We’ve learnt web scraping with Alteryx this month, and I found this skill very useful to get data on a website because data doesn’t always come in table. And recently when I was searching for my next brunch destination, I saw Good Food Guide 2022: Top 50 Sydney cafes. This page is an article with multiple paragraphs. I think it’ll be useful if I can put this information in a table so I can keep track on which ones I’ve visited. Let’s see how this can be done with Alteryx.
The two main tools used for web scraping in Alteryx will be Download Tool and RegEx Tool. But before that, first we use a Text Input Tool to get the URL. Then connect it with a Download Tool to download the data on the page. You can use a Select Tool here to only keep the filed with download data, and remove URL and headers which we don’t need in later steps.
From here is where the fun begins. To use RegEx Tool to parse data, first we need to inspect the HTML of the website by right-click on the page and select “Inspect”.
There’re actually different ways you can parse the data using RegEx. Here I parse cafe name, cafe type, and address/ phone number/ website separately, and then join them together.
Step 1. Parse Cafe Name
For cafe name, we can find out that they are within <h3> and </h3>, so our regular expression can be <h3>(.*?)</h3>. In RegEx configuration, select tokenize output method and split output to rows. This way we can parse out all the cafe names in different rows.
The result looks good, but there’re some cafe names that are embedded in an URL. We need to parse these with another RegEx tool. With regular expression >(.+?)</a> and choosing parse output method, we should be able to get all the cafe names. Though they are in different columns at the moment, we can use a Formula Tool with IF and IsNull functions to combine them together.
Step 2. Parse Cafe Type
Similar logic applies to parse cafe type. Cafe types are between <strong> and </strong>, therefore we can use regular expression <strong>(.+?)</strong>. Tokenize output method and split to rows are also used here.
Step 3. Parse Address/ Phone Number/ Website URL
Next we need to parse address, phone number, and cafe website URL. In HTML these information are all between <em> and </em>, so regular expression <em>(.+?)</em> can be used to parse out all of them first.
We can see that there’re different combinations of information in this field. Some of them got address, phone number, and website URL. Some of them got address and either phone number or website URL. Some of them have address only. I parse them separately according to their combination.
Step 3-1: Use regular expression (.+?),\s(\d+\s\d+\s\d+) to parse those rows with address and phone number.
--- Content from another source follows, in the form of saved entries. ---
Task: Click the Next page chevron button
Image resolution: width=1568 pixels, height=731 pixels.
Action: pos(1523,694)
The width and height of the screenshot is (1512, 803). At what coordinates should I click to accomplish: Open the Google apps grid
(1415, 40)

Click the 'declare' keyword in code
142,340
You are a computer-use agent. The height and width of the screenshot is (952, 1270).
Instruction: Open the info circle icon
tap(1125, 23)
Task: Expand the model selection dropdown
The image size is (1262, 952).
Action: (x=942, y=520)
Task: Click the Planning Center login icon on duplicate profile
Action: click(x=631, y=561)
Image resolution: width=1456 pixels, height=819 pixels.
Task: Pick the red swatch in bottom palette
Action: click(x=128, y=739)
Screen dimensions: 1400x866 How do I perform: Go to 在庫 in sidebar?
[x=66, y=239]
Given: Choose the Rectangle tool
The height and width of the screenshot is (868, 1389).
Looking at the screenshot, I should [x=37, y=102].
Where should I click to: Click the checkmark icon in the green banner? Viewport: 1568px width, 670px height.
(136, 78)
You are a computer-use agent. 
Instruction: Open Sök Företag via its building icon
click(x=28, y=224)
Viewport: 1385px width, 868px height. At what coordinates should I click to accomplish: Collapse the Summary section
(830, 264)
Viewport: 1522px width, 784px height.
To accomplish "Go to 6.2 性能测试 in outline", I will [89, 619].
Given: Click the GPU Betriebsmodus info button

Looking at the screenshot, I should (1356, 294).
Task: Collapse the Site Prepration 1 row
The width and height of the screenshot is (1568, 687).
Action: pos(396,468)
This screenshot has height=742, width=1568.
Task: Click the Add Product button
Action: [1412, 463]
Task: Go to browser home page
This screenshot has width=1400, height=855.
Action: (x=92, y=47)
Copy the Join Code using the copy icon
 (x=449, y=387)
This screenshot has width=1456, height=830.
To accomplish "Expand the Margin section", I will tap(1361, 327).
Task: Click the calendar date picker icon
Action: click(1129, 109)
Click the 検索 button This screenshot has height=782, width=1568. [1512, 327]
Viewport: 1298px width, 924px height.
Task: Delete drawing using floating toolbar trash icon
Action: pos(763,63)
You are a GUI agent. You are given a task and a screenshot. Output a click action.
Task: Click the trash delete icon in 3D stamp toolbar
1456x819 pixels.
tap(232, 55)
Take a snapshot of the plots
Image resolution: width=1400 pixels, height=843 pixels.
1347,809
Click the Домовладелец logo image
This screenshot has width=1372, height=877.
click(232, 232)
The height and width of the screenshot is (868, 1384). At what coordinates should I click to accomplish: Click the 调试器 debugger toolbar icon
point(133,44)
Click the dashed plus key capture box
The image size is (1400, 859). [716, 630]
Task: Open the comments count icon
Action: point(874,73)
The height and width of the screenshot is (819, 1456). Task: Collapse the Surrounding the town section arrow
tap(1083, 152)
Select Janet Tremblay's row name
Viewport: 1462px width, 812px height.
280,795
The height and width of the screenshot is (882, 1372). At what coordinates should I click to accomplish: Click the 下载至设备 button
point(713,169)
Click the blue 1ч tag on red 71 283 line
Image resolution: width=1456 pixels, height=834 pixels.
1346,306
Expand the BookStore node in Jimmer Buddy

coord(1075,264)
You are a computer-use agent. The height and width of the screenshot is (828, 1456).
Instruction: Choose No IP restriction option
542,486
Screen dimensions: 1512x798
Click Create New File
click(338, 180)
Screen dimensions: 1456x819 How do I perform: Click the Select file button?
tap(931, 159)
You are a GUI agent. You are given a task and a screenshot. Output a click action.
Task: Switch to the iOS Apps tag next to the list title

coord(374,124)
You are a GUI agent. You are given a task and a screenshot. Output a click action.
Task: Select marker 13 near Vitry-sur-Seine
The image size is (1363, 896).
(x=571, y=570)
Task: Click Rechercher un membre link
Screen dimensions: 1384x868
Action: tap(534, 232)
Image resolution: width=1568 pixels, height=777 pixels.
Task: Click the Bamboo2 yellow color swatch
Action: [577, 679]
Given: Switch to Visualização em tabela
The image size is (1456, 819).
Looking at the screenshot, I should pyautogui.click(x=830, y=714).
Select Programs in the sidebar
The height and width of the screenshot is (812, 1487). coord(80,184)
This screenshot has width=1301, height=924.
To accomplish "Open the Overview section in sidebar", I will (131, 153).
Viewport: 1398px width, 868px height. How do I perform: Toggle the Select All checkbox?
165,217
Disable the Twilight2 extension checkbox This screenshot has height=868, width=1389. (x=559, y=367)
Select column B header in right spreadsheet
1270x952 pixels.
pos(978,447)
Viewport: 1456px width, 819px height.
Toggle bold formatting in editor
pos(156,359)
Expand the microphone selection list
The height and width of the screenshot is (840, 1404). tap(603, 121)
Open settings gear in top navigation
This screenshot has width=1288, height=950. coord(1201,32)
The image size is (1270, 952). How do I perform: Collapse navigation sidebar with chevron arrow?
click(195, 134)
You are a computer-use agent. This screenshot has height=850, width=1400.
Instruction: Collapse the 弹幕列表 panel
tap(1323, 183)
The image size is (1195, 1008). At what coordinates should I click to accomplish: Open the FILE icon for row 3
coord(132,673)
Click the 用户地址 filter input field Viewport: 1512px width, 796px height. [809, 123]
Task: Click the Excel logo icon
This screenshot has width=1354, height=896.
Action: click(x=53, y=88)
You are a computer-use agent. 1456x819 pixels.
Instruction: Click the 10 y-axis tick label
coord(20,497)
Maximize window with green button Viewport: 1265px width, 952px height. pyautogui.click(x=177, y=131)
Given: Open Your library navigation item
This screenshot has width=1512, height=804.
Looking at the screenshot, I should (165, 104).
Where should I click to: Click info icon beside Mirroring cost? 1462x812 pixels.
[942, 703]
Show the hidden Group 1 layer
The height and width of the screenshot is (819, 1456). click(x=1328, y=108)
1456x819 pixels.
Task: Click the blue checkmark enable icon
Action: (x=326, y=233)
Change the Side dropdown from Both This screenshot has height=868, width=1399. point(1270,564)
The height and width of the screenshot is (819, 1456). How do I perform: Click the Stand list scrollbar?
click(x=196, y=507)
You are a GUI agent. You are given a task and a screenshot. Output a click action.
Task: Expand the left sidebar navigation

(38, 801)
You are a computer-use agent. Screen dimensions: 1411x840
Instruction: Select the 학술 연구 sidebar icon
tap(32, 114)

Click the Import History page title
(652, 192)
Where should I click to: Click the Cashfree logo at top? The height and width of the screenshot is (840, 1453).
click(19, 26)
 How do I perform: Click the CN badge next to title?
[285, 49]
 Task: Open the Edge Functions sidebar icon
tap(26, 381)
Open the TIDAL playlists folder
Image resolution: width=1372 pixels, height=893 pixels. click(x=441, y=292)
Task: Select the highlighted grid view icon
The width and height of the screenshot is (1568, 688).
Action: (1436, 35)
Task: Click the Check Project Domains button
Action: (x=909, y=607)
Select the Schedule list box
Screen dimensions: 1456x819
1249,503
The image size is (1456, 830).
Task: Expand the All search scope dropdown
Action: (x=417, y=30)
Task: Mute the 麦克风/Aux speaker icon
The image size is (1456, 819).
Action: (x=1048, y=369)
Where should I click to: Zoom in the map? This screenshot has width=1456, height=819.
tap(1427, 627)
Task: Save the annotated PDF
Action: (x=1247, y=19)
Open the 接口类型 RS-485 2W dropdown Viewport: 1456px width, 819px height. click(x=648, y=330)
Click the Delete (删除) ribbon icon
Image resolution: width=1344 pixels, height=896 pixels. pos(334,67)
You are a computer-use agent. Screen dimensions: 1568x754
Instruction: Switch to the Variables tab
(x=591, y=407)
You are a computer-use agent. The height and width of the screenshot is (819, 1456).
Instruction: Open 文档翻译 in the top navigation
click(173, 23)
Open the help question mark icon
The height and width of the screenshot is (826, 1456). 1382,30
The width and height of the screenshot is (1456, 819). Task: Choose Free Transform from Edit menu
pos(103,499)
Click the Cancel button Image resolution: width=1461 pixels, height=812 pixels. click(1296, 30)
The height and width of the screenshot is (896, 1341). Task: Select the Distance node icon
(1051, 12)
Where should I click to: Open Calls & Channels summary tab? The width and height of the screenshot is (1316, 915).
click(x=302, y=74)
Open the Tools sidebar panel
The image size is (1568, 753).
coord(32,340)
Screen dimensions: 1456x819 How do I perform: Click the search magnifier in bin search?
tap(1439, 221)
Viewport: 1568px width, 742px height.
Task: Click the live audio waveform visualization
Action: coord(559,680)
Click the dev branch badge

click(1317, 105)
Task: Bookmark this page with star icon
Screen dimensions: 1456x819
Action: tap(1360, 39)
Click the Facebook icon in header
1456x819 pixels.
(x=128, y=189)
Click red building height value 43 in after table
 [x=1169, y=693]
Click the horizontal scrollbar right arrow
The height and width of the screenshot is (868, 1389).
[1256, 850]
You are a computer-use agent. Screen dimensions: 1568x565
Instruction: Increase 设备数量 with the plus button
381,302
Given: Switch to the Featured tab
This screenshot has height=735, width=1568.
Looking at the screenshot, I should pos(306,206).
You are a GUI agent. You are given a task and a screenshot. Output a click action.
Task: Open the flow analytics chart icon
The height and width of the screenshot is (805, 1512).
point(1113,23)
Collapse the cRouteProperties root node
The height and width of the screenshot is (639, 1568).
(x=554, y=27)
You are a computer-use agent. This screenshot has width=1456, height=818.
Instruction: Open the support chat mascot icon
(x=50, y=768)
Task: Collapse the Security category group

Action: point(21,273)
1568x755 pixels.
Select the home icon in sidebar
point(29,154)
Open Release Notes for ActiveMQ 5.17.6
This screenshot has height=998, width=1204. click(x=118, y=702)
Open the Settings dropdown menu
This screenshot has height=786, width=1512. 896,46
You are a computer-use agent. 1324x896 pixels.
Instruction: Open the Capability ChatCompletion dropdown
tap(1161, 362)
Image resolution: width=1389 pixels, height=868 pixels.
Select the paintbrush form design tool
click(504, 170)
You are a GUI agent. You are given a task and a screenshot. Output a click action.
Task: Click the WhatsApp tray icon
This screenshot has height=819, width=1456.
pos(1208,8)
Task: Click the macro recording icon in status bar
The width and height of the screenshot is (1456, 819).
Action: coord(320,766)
Step 3-2: Then another RegEx (.+?),\s< to get the address from those rows with address and website URL but without phone number.
Step 3-3: Use the last RegEx >(.+?)</a> to parse out website URL from the output of Step 3.
Now we’ve got all the needed information parsed properly. The final step in to clean up the tables and join all the outputs from previous steps with a Join Multiple Tool. The final result looks like this, which is exactly what I want:
Below is the screenshot of my Alteryx workflow. You might find a different way of parsing, but the main idea is to find out the pattern of data and use RegEx to parse them.
Now I can move onto my cafe hunting journey!